**WHAT IS EXPECTED**
Below are some records. Set down exactly the line holding "This screenshot has width=352, height=282." and every later line through the end, omitting the pictures.

:: DATASET RECORDS ::

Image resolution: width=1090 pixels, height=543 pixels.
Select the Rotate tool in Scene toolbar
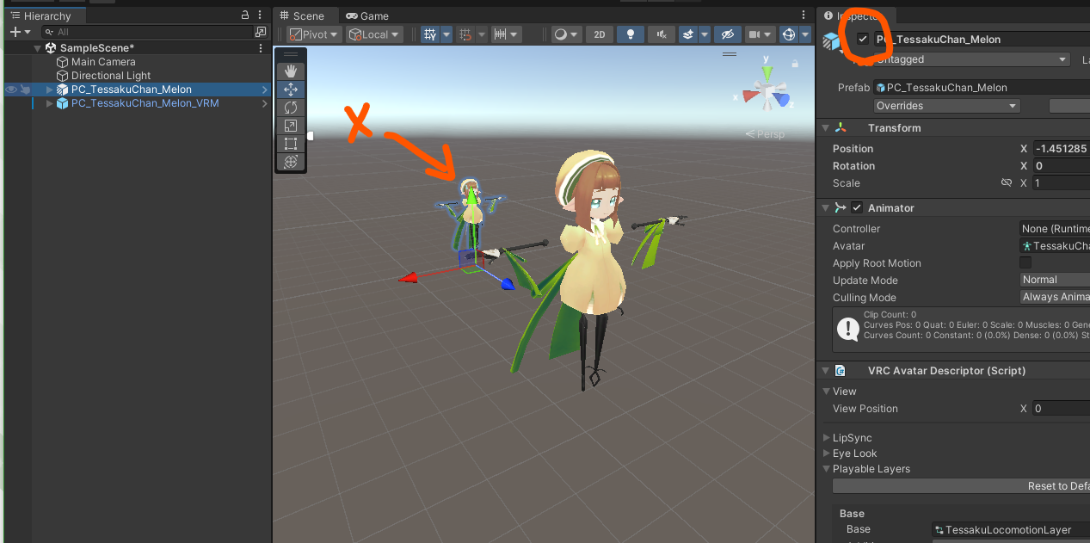point(291,108)
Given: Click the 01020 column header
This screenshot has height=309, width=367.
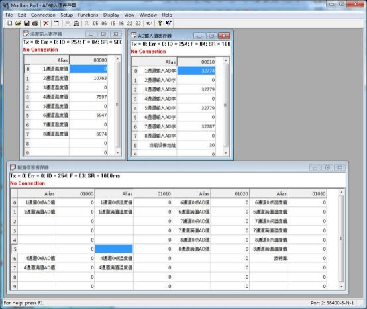Looking at the screenshot, I should [x=230, y=193].
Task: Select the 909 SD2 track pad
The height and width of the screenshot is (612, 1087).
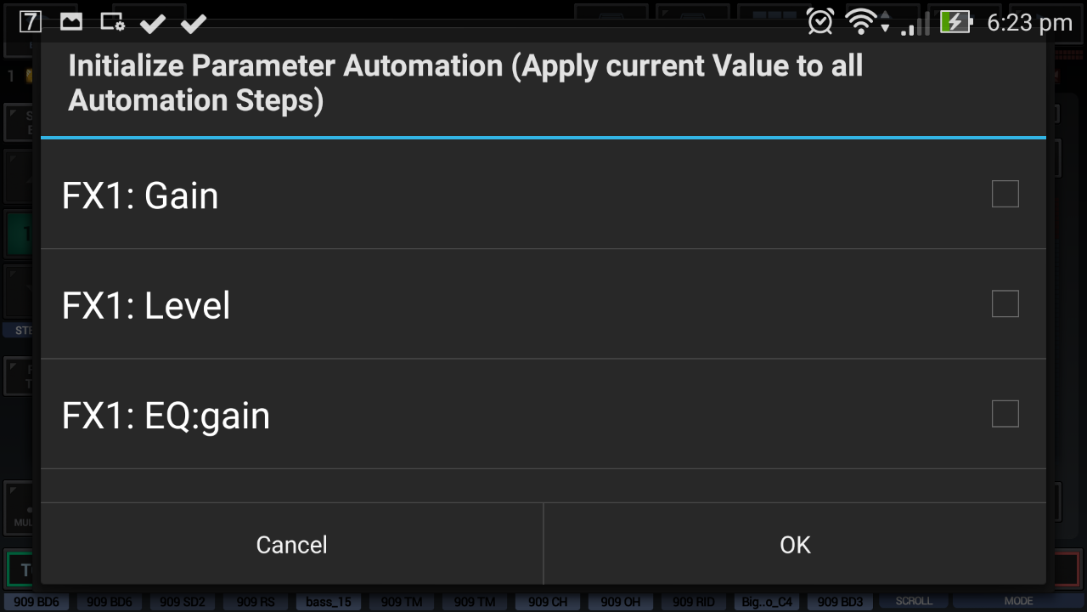Action: [x=183, y=602]
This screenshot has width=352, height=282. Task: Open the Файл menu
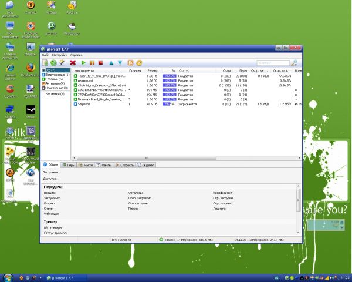pos(45,55)
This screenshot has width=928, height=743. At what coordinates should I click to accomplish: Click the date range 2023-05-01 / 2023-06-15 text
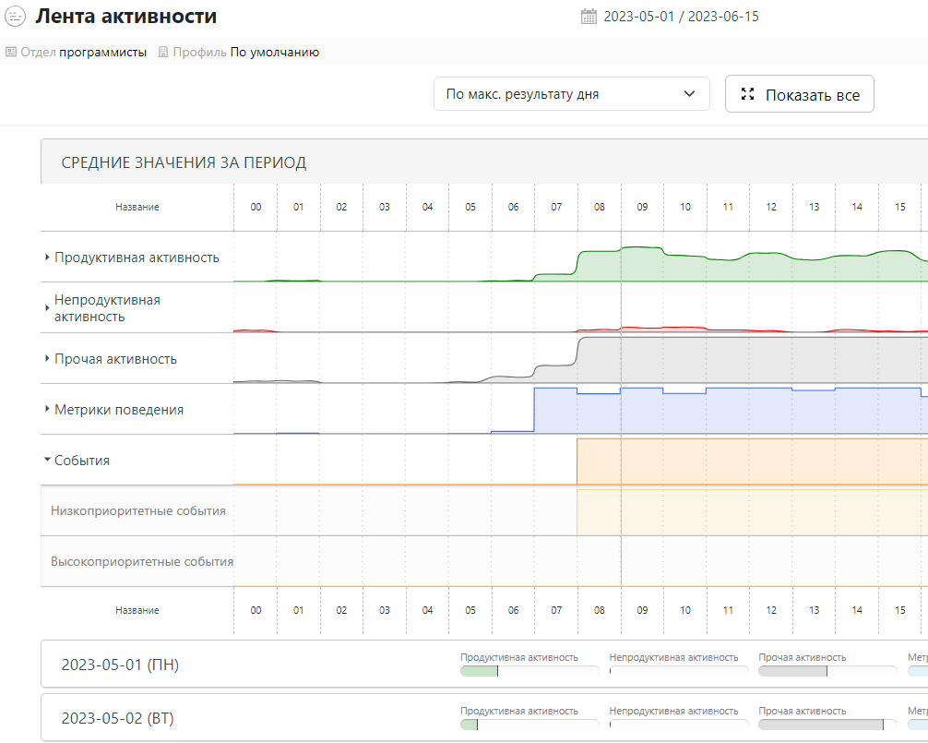(681, 17)
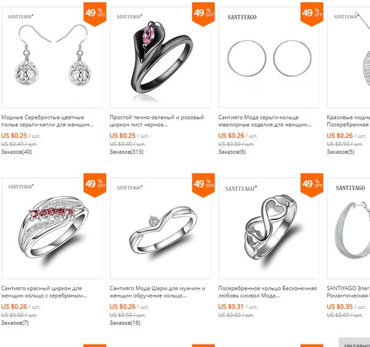Image resolution: width=370 pixels, height=347 pixels.
Task: View orders count Заказов(313) for black ring
Action: click(126, 152)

:::

**TASK RESPONSE**
This screenshot has width=352, height=282. Task: Open the Файл menu
pos(45,55)
This screenshot has width=928, height=743. At what coordinates should I click to accomplish: Click the date range 2023-05-01 / 2023-06-15 text
(681, 17)
Image resolution: width=370 pixels, height=347 pixels.
Task: View orders count Заказов(313) for black ring
Action: click(126, 152)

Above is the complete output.